The Elon group took part in a workshop on "Navigating Privilege and Identity in Multifaith Engagement" for the President's Interfaith and Community Service Campus Challenge.
Students and staff from the Truitt Center for Religious and Spiritual Life joined students from Georgetown University to present a workshop on privilege and identity at Howard University for the fifth annual President’s Interfaith and Community Service Campus Challenge.
Elon also was acknowleged as a school “with distinction” on the President’s Interfaith and Community Service Honor Roll.

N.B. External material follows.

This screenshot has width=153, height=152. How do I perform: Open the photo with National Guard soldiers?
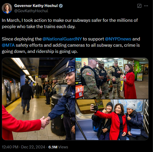112,78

The Sept. 10-11 national gathering included students, faculty, staff and administrators from colleges and university across the United States, as well as leading interfaith and nonprofit organizations that engage diverse religious communities in community service and working together to promote the common good. This year’s conference included a video address from President Barack Obama, as well as an interfaith panel led by Eboo Patel, founder and president of Interfaith Youth Core.
The workshop focused on the importance of addressing and “Navigating Privilege and Identity in Multifaith Engagement,” and highlighted recent and ongoing partnerships at Elon University between the Truitt Center and the Center for Race, Ethnicity, and Diversity Education and the Gender and LGBTQIA Center. Joel Harter, associate chaplain for Protestant life, began the workshop by acknowledging the assistance of Carla Fullwood, associate director for the CREDE, in planning the workshop presentation.
To demonstrate the complexity and intersectionality of identity, Elon sophomore Donita Sharkey led the audience of 50 participants in an exercise, where people in pairs each completed the phrase – “I am…” – with five different descriptors. She then noted how people from minority or subordinate identities are more likely to identify their subordinate identities than people from dominant identities.
For example, a Muslim or Jewish student is more likely to identify “I am Muslim” or “I am Jewish” than a Christian student to say “I am Christian.”
Yasmine Arrington ’15, now a Howard Divinity School student, provided multiple examples of privilege. “We often think about white privilege or male privilege,” she said, “but there’s also right-handed privilege. Imagine being left-handed and walking into a classroom full of only right-handed desks.”
Following a video demonstrating a “privilege walk,” Elon sophomore Olivia Arges shared examples of Christian privilege. Christians can expect time off for their major holidays, and they can easily find food, decorations and music for their major holidays. That’s often not the case for members of other faiths in our society.
Elon’s presentation concluded with Diana Abrahams, multifaith coordinator, and Anna Torres-Zeb, coordinator for Muslim Life, sharing about how Jews and Muslims experience Christian privilege at Elon and in American society generally. Two students from Georgetown University, Timothy Loh and Spencer Crawford, then discussed the politics and privilege involved in the sacred spaces that are often available to different religious traditions on college campuses.
During the follow-up discussion, Olivia Arges noted the value of neutral spaces, like Elon University’s Sacred Space, which are not identifiable with any tradition and used by multiple religious traditions.
“Shared spaces like the Numen Lumen Pavilion also create opportunities for interaction and building relationships among different religious communities,” Arges said.
Abrahams underscored the importance of including non-religious and religiously unaffiliated students in multifaith engagement, noting that words like “multi-faith” and even “spiritual” are inadequate to the inner lives of many students.